Don't remember much from last night, but I recall slipping you the tounge. For that I apologize
EW EW EW EW THAT PENIS BELONGS TO SOMEONE'S FATHER! THAT PENIS BELONGS TO OUR FRIEND'S FATHER! THAT PENIS HELPED CREATE OUR FRIEND! YOU'RE NOT ALLOWED TO ADMIRE IT!
Go to petsmart and tell me if the dog trainer is the guy I slept with friday. Thanks.
There's two big trays of water in our freezer. I just hope they freeze by Saturday. for the ice luge.
its Wednesday...
they're reeeeeally big trays
I used the lotion his mom gave me for christmas to give him a hand job. It felt so wrong.
I have got to stop assigning last names to girls I get numbers from based on what I think will remind me of them... Sarah Petrydish is not an acceptable memory trigger
I told him I had to grab my Swedish fish from the car before they froze. Then I just left. But the fact that he knew how important it was not to have my fish freeze almost made me come back in....almost.

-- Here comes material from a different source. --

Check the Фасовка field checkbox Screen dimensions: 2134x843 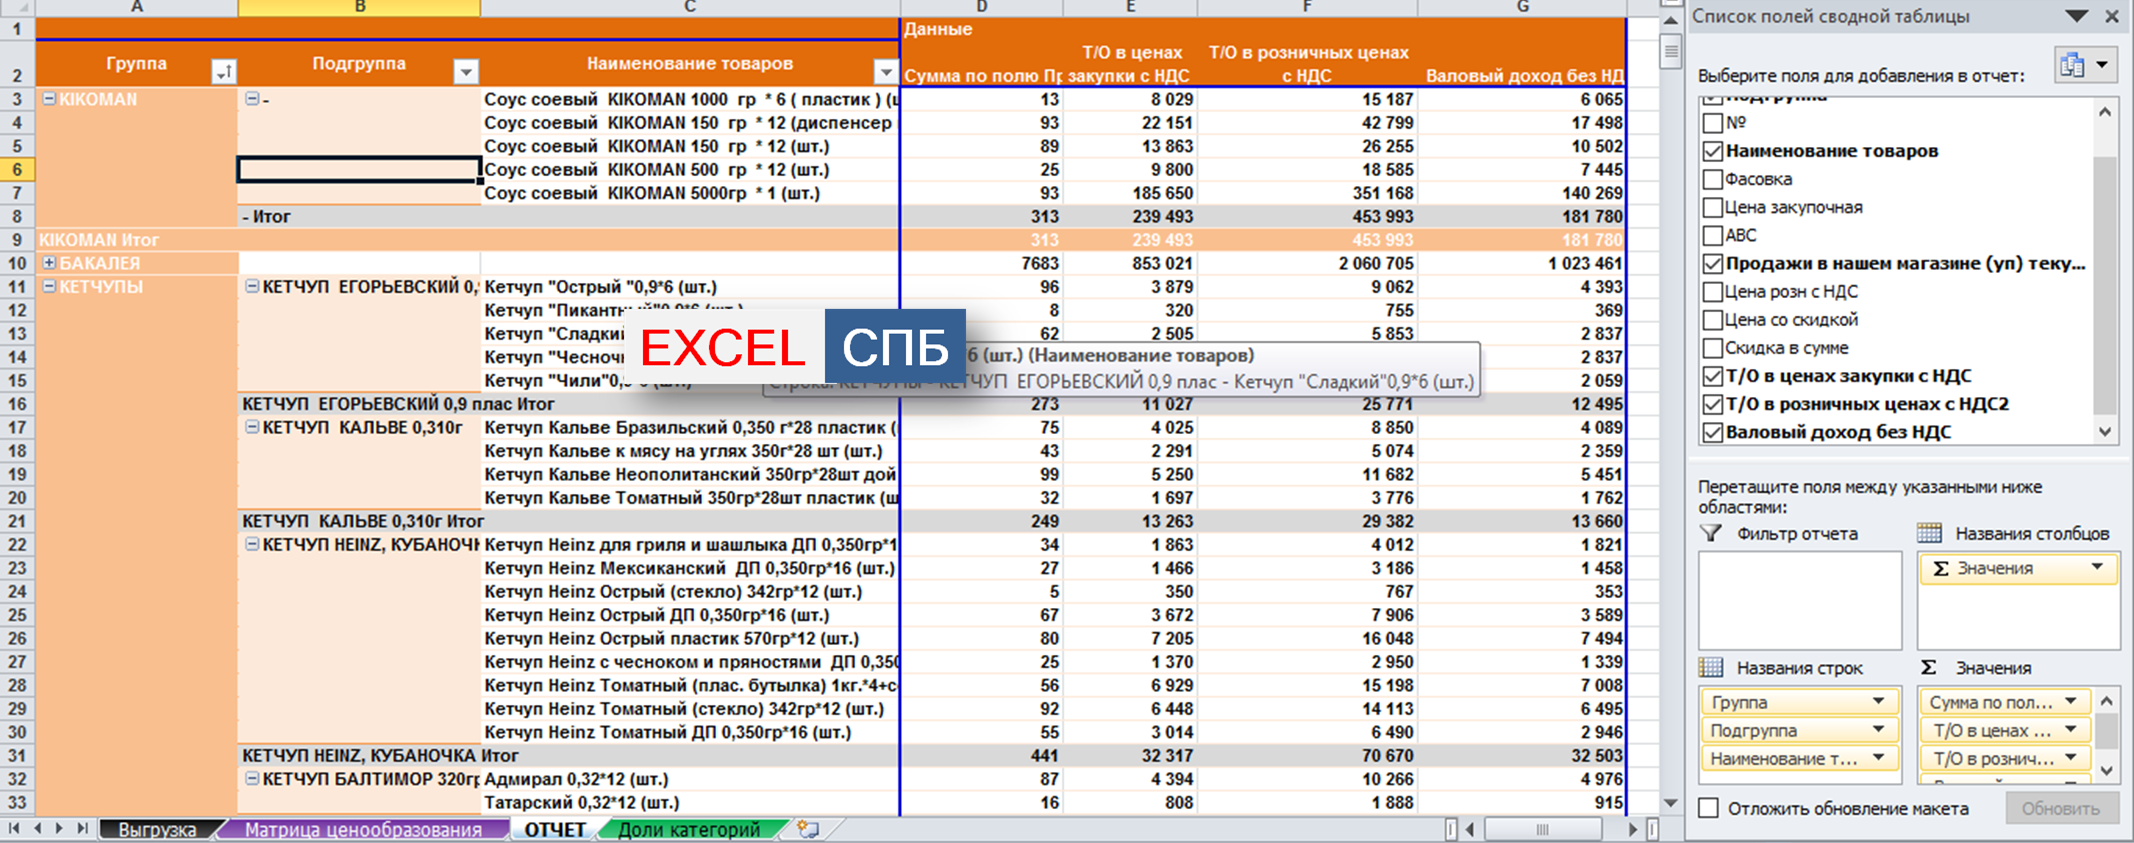pos(1712,180)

This is the high leading the old right now
I told him id do anything with him and he said angry pirate? So I said okay. Never seeing him again.
What's an angry pirate?
You dont want to know. If someone offers say no. Never ever do the angry pirate. Ever.

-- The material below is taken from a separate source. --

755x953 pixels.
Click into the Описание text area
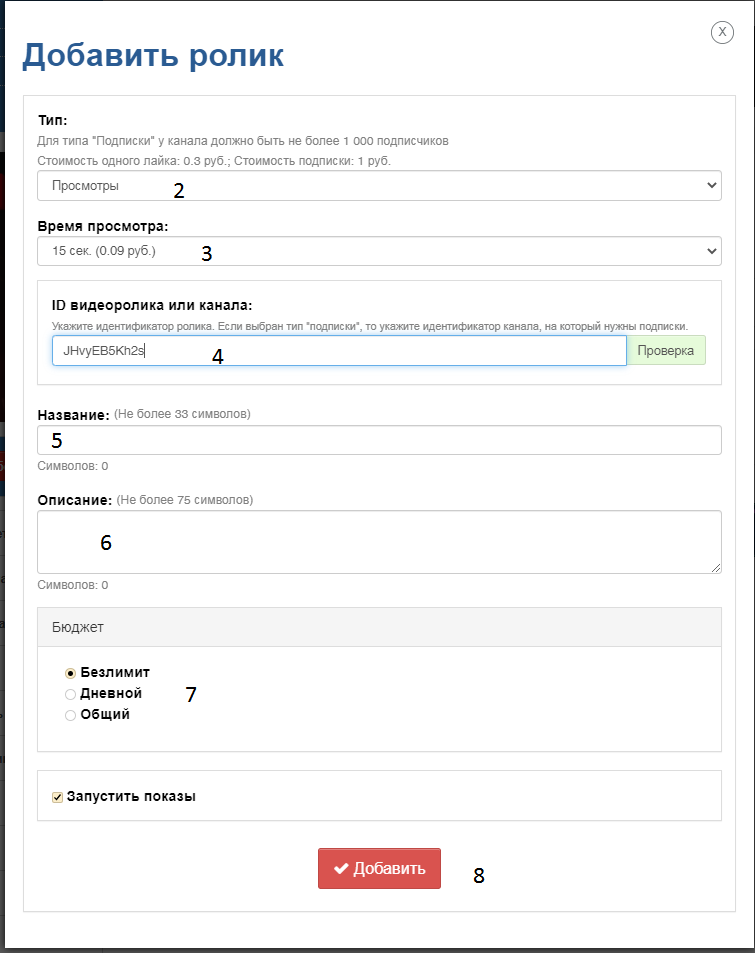pos(379,542)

I may have to steal the boat sober, but I feel that would be harder to explain.
Come to the roof. We are drinking breakfast.
First night of sleeping in the same bed, and she farted on me. I immediately excused myself and went home. Don't know if we're still together. Will update you.
My mom always wanted to raise a classy lady, it just turned out to not be her daughter.
Where you at? Come home and endure this shit show called "The Second Presidential Debate".